Il presidente Napolitano ha ragione, le proposte dei saggi sono un ottimo punto di partenza. Sono il viatico per l'inizio di quella pacificazione di cui l'Italia ha bisogno e di cui il presidente si è fatto garante all'inizio del proprio secondo mandato.
Piuttosto che reagire scompostamente con dichiarazioni provocatorie che hanno l'unico effetto di confermare le difficoltà interne, i leader del Pd dovrebbero prendere sul serio le dichiarazioni del presidente della Repubblica. Diamo veste normativa alle proposte dei saggi. Ripristiniamo l'equilibrio costituzionale. Chiudiamo questi vent'anni di guerra ideologica.
Ex malo bonum.
L'alternativa è continuare con un logoramento che finirà per travolgere tutti, minare la stabilità del governo del paese, nel momento in cui più grande è il bisogno di stabilità per raccogliere le opportunità offerte dalla timida ripresa.

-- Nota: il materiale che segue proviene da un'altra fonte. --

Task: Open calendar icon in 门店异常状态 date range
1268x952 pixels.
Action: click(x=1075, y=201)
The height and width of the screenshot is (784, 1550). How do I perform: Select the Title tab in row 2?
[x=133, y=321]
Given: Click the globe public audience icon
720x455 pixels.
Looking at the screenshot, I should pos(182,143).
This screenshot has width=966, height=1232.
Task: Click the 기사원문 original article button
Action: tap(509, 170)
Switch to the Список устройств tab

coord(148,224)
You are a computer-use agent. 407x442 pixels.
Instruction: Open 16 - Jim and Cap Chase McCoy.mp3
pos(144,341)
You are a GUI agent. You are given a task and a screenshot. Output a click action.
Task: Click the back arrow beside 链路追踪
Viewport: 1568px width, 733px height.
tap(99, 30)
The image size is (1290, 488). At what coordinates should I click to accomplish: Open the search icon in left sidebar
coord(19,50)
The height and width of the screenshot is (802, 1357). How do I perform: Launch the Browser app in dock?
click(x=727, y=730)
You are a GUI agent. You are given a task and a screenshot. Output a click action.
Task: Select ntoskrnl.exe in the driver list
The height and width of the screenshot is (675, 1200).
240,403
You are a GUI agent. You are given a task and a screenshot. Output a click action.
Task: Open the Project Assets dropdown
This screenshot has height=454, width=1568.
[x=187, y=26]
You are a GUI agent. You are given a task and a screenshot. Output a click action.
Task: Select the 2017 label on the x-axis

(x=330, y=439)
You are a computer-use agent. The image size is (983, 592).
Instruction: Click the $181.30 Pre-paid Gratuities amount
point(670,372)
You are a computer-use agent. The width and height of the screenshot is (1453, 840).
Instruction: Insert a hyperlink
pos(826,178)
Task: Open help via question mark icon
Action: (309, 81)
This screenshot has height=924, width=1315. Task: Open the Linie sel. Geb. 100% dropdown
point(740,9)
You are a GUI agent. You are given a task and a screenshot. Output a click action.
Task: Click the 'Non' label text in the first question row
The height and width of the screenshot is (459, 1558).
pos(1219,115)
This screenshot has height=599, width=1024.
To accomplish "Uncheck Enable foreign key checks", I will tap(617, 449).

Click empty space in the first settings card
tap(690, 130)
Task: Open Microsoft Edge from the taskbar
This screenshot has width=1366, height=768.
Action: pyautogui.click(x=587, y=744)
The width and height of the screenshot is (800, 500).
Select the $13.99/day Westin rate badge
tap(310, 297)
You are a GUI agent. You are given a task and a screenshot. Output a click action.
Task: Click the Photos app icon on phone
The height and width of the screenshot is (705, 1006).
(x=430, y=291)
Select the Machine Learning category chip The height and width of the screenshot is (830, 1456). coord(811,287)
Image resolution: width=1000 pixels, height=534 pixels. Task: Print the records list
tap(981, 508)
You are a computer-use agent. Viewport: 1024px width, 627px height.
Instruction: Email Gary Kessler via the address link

Un'opportunità è offerta già dalle prossime ore. La giunta per le elezioni del Senato è chiamata a pronunziarsi sulla decadenza di Berlusconi a seguito della condanna e in applicazione della legge Severino-Monti. Ma quella legge, come messo in luce anche dalla dottrina, presenta forti dubbi di costituzionalità. Perché si tratterebbe di applicare la sanzione dell'ineleggibilità a fatti precedenti all'entrata in vigore della legge. Un'applicazione retroattiva di una legge sugli effetti di una condanna penale. La Convenzione europea dei diritti dell'uomo lo vieta. E la Costituzione italiana impone che quella convenzione sia rispettata.
Evitiamo una guerra per bande anche su questo punto. Dimostriamo tutti senso di responsabilità.

Cogliamo l'occasione: ex malo, bonum.